GALLO, Antonio Maria
Nacque a Osimo probabilmente il 18 ott. 1553 da Piero Stefano; il nome della madre è incerto: forse fu Cleofe da Sirolo, che in alcuni documenti appare come moglie del padre. Sembra che in gioventù volesse avviarsi alla professione di notaio. Rimase nella città natale almeno fino al 1574, anno in cui ricopriva l'ufficio di cancelliere della Compagnia della Ss. Pietà di Osimo. In data imprecisata entrò al servizio del cardinale Felice Peretti in qualità di coppiere.
Asceso al pontificato col nome di Sisto V, questi nominò già nello stesso 1585 il G. suo tesoriere privato, castellano di Ravenna e infine canonico della basilica vaticana. Il 30 ottobre o il 5 nov. 1586 il G. fu scelto come vescovo di Perugia. Il 16 novembre successivo venne creato cardinale del titolo di S. Agnese in Agone. La nomina suscitò forti critiche, compresa quella del gesuita Francisco de Toledo, in quanto si riteneva generalmente che il papa stesse introducendo nel Collegio cardinalizio un eccessivo numero di suoi servitori. Come vescovo di Perugia, il 15 apr. 1587 il G. riconsacrò la cattedrale, gesto resosi necessario in seguito agli importanti lavori di rifacimento che vi erano stati effettuati. Provvide inoltre all'ingrandimento del palazzo vescovile.

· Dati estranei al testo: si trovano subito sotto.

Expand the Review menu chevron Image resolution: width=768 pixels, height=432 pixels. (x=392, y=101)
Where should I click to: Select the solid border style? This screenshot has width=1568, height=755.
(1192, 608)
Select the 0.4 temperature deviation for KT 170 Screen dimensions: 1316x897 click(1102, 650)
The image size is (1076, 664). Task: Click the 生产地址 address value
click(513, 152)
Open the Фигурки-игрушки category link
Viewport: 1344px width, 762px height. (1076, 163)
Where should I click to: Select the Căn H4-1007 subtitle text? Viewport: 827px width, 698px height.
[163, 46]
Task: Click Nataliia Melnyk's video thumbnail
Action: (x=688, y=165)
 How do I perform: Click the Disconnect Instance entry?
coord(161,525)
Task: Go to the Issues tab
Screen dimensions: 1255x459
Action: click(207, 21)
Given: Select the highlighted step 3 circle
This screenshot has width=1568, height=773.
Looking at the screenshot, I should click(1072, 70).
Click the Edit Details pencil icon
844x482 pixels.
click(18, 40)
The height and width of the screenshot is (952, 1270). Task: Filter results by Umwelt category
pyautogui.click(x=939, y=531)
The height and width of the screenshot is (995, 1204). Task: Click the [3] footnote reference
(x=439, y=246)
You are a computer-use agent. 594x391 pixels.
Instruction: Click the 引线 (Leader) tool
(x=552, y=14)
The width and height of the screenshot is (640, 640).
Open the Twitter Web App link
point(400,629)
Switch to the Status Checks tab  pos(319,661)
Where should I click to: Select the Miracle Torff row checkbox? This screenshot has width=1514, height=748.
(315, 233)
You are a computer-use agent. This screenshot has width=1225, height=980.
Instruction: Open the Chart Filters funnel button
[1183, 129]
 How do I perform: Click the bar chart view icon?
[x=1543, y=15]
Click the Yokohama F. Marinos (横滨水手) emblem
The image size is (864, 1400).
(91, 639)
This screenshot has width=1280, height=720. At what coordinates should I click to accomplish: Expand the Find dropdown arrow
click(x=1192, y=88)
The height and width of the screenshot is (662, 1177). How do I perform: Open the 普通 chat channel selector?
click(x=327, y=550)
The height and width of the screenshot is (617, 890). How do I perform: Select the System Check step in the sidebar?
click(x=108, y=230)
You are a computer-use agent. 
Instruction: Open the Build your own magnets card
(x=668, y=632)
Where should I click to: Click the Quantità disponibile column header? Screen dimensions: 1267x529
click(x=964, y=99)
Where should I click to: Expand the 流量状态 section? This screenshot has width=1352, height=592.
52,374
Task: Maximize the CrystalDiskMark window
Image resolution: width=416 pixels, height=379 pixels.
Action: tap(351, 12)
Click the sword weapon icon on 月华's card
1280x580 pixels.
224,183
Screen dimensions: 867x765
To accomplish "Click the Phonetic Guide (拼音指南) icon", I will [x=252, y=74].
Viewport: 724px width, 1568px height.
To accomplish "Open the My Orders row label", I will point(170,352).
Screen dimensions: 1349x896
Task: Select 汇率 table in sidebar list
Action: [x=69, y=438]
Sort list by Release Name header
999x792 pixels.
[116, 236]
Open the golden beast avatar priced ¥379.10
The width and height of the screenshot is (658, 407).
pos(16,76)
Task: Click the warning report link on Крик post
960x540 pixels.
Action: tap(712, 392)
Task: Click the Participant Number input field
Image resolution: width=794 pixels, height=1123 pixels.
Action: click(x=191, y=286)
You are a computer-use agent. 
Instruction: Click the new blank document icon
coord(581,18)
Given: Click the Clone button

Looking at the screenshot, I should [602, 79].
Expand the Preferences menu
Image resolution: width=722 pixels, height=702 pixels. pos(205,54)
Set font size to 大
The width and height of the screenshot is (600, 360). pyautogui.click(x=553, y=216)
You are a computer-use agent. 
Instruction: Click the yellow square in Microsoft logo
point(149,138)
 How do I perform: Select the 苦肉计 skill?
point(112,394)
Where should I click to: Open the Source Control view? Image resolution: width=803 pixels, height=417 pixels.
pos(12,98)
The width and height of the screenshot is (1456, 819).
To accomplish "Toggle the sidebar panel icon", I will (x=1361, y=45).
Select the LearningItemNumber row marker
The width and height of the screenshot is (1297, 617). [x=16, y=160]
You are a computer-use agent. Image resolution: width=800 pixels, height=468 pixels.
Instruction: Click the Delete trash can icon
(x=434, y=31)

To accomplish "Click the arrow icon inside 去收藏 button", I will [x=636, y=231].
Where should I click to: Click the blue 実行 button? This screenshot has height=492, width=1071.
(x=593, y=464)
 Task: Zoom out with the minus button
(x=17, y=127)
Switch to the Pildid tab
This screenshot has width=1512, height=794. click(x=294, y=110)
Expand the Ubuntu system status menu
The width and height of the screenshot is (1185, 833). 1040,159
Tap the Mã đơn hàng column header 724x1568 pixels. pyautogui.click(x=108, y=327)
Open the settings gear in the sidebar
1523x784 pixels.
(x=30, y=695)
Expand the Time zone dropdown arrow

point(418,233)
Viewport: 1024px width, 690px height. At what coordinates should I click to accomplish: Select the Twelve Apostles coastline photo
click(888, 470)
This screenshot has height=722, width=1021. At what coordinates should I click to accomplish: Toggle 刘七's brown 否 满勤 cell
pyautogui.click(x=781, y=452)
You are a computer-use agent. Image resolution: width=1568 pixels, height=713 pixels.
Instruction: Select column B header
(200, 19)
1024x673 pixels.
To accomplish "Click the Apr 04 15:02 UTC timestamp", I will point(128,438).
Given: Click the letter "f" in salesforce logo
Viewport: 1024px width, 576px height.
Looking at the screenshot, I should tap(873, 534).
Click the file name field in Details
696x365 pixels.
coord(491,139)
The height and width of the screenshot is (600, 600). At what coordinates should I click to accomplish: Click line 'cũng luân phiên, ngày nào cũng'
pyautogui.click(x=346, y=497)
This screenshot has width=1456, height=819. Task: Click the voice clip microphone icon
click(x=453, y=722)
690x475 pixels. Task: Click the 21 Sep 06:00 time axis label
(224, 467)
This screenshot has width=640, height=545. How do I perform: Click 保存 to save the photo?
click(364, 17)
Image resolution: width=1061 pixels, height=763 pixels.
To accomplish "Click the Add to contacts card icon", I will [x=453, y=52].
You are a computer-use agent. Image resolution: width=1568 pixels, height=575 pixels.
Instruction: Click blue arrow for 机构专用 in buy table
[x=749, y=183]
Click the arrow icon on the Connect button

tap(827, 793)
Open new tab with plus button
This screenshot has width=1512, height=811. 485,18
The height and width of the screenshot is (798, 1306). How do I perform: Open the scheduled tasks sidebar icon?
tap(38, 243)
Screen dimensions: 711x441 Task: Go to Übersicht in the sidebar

Poco dopo essere asceso alla dignità pontificia Sisto V, marchigiano di origine, volle coronare l'opera dei suoi predecessori in favore della S. Casa di Loreto elevando il centro abitato, fino a quel momento castello situato nel territorio di Recanati, al rango di città e di sede vescovile. Ciò avvenne con la bolla Pro excellenti praeminentia del 17 marzo 1586. Se la diocesi fu costituita senza problemi, secondo la prassi consueta, diverso fu il caso dell'amministrazione cittadina. Dopo che i Lauretani ebbero messo in opera alcuni incerti tentativi volti a produrre i necessari statuti, Sisto V il 22 ag. 1587 nominò il G. protettore di Loreto, affidandogli il compito di costituire in città una magistratura vera e propria. Il 26 ott. 1587 il G. riunì i cittadini di Loreto e ne scelse cinquantadue come consiglieri e rappresentanti della Comunità. Tra questi ne designò tredici, tra i più preparati, perché esercitassero l'ufficio di gonfalonieri; ordinò quindi che si procedesse all'elezione dei quattro magistrati, un gonfaloniere e tre consiglieri, che dovevano restare in carica per un bimestre.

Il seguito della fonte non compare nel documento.